— Assigned task A —
Decide whether each statement agrees with the book review: (i) Audrey stays at the Saint Lawrence State Hospital until 1996; (ii) Queen of the Fall was the 2016 choice for If All of Rochester Reads the Same Book; (iii) the new collection is a meditation on the lives of men from the past. Answer yes or no for each, quoting the deciding words of the review.
— Assigned task B —
Go on with the book review from the point where it stops.

— Selected excerpt —

“…she listens to reports of war in Europe…people lean in to discuss FDR, the Lindbergh baby, Amelia Earhart’s final flight…Audrey stands in line, overhearing news of the McCarthy hearings, Eisenhower, and Nixon…she watches anchormen speak of Korea, Vietnam, and the Cold War, start to finish…Satellites, astronauts, and the moon landing. Martin Luther King and Kennedy, their eventual assassinations, until talk is replaced by Three Mile Island. Love Canal, the Exxon Valdez…She’s there for all of it: Iran-Contra and Monica Lewinsky. The invention of the automatic coffeemaker, the atomic bomb, personal computers. The years fall like spent leaves…Audrey remains at the Saint Lawrence State Hospital from 1931 to 1996.” — Ladies Night at the Dreamland, by Sonja Livingston
I recently wrote about Sonja Livingston’s first essay collection, Queen of the Fall, which was the 2016 choice for If All of Rochester Reads the Same Book, and her memoir, Ghostbread.
Now she has a new collection just published, a strange and haunting meditation on the lives of women and girls from the past. Some of these women were accomplished and briefly famous, some were trail-blazers and rule-breakers, others were unremarkable on the surface but heroic in their strength and endurance, and some were outright victims.

— Saved data entries —
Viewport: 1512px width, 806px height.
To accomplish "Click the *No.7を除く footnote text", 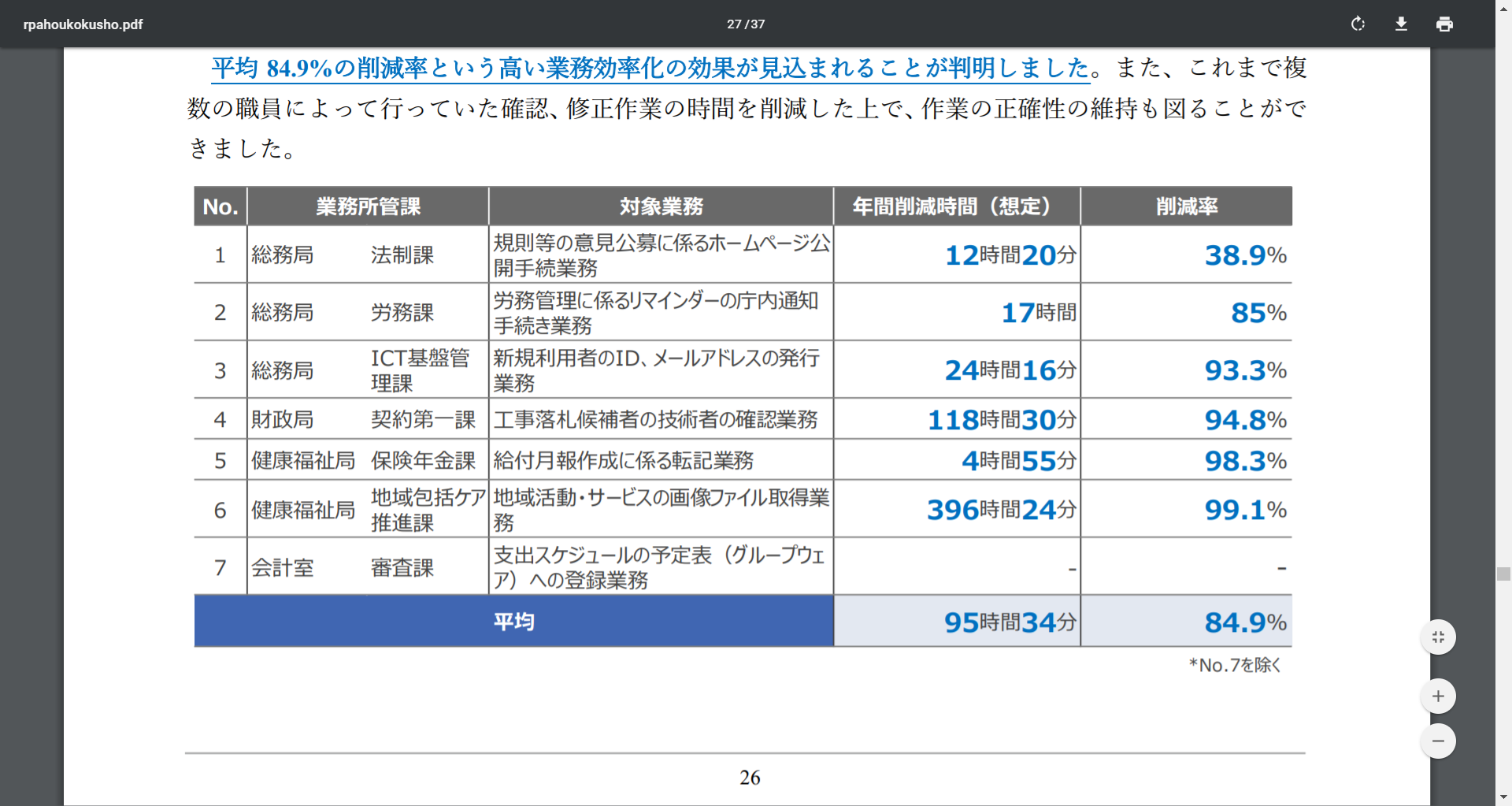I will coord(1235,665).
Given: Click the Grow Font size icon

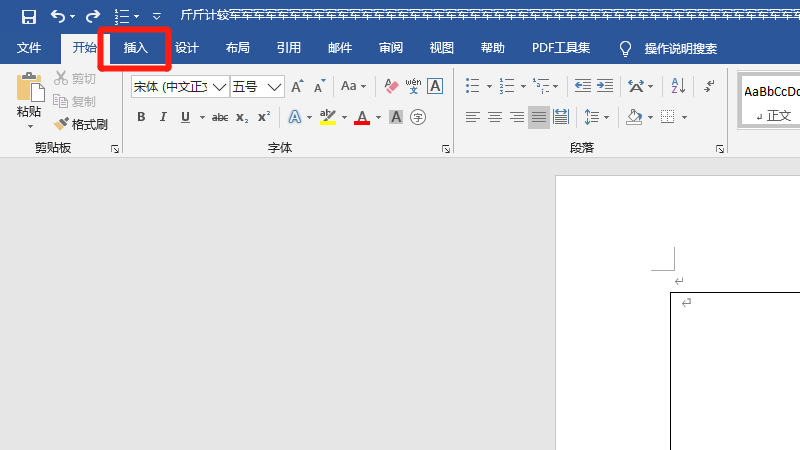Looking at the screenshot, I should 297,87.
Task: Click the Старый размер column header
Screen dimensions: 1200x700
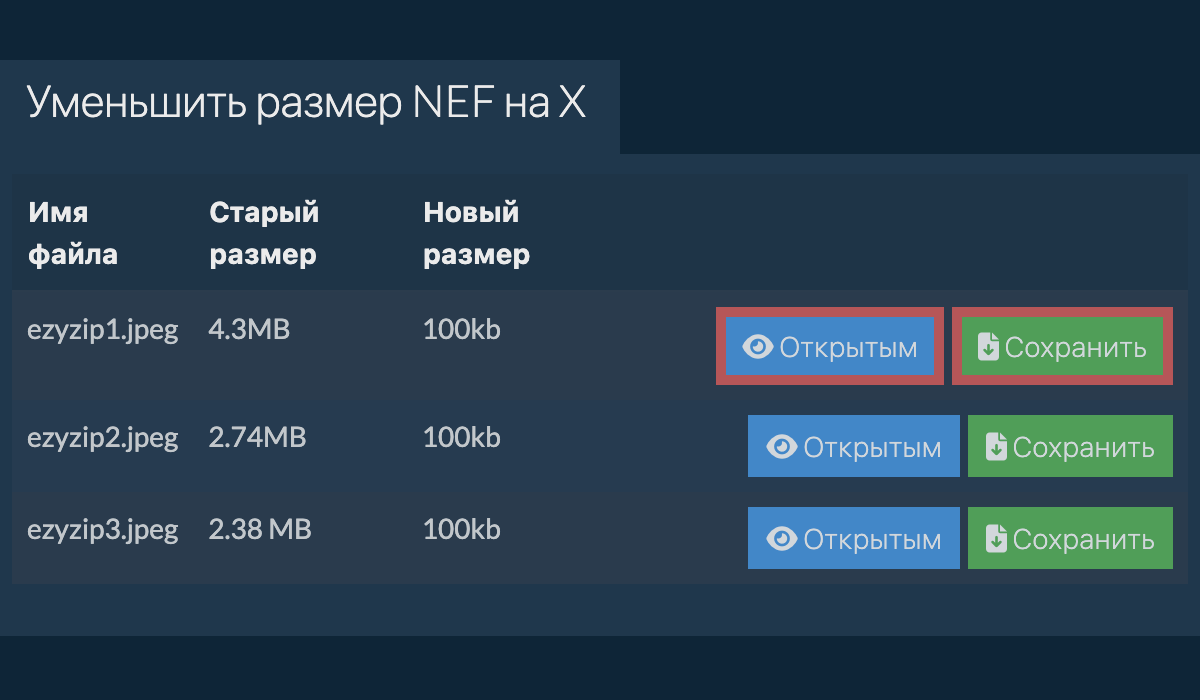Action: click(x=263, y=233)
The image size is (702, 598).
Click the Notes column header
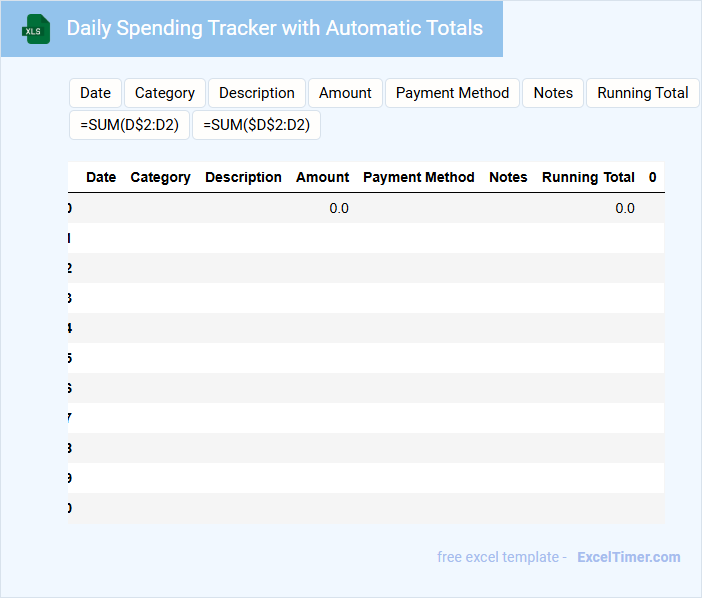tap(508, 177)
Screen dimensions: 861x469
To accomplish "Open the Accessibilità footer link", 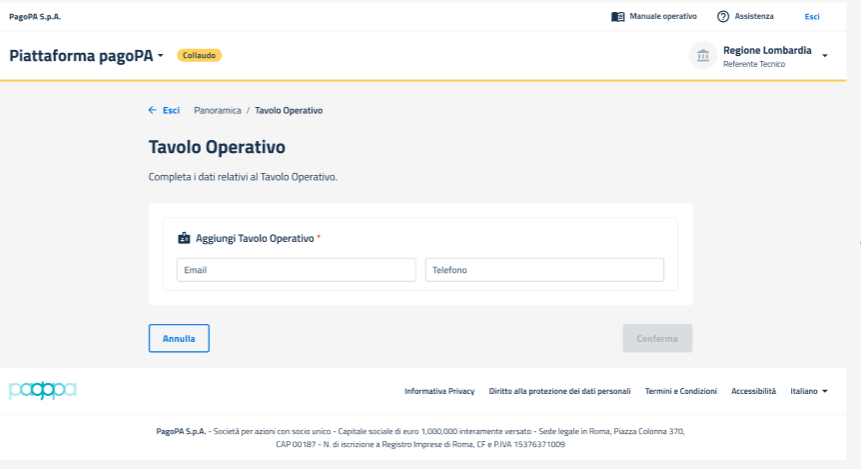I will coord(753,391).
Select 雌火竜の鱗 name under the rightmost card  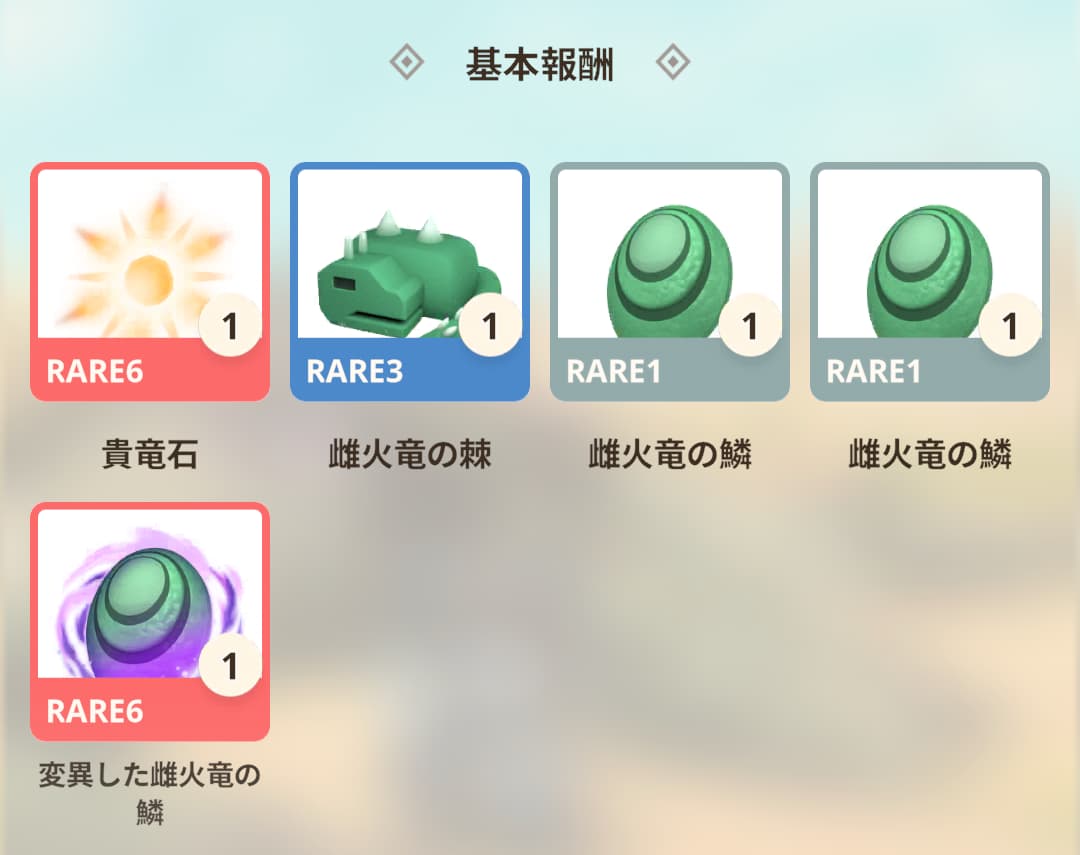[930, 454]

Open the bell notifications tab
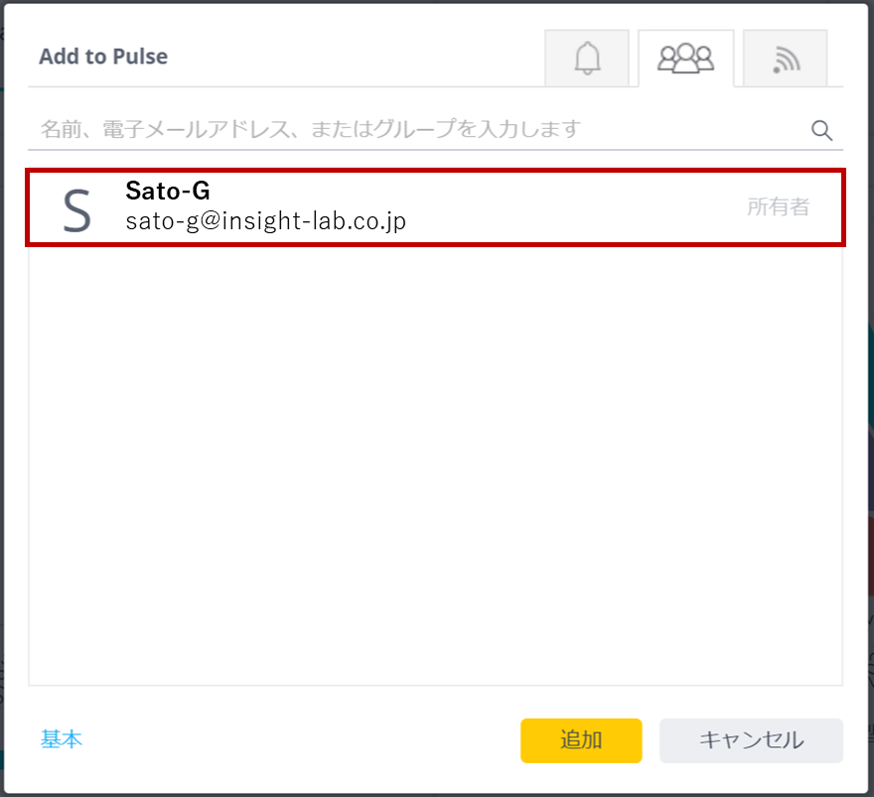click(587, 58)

— Result A —
(i) Yes: "Audrey remains at the Saint Lawrence State Hospital from 1931 to 1996."
(ii) Yes: "Queen of the Fall, which was the 2016 choice for If All of Rochester Reads the Same Book"
(iii) No: "a strange and haunting meditation on the lives of women and girls from the past"

— Result B —
Sonja is from Rochester, and several of the women she writes about have connections with upstate New York where I live.
It’s difficult to describe these essays, they’re so clever, beautiful, and unusual. Ladies Night at the Dreamland is a great read if you want something very different. Using detailed, thorough research and brilliant conjecture, Sonja sheds light on women who were largely ignored and gives them a dignity they never had in life. Often, Sonja inserts herself in the stories she tells in moving and provocative ways.
The collection of essays is framed by two imaginary scenes in 1920 that take place at the Charlotte Beach carousel on Lake Ontario in Rochester, New York, and at the dance hall that once stood there, known as the Dreamland. (It burned to the ground in 1923.) My husband and I visit the carousel on hot summer nights when we want to walk by the lake and cool off. Charlotte Beach was once known as the Coney Island of the West.
In the last of the two scenes, Susan B. Anthony, who is buried in Rochester’s Mount Hope Cemetery, which is across the street from the medical center where I used to work, makes an appearance and speaks with Sonja. The author dresses Susan in the flapper get-up of the day, and tells her that the Nineteenth Amendment has passed. Thanks to Susan’s hard work, finally women have the right to vote.
One after the other, the women Sonja has written about gather around Susan B. Anthony to speak with her and thank her.
Sonja Livingston wrote these essays with love. Here are a few of them:
“Some Names and What They Mean” Carmen, Wanda, and Michelle were young girls strangled, raped, and killed in the early 1970s in Rochester by a serial killer known as the Alphabet Murderer.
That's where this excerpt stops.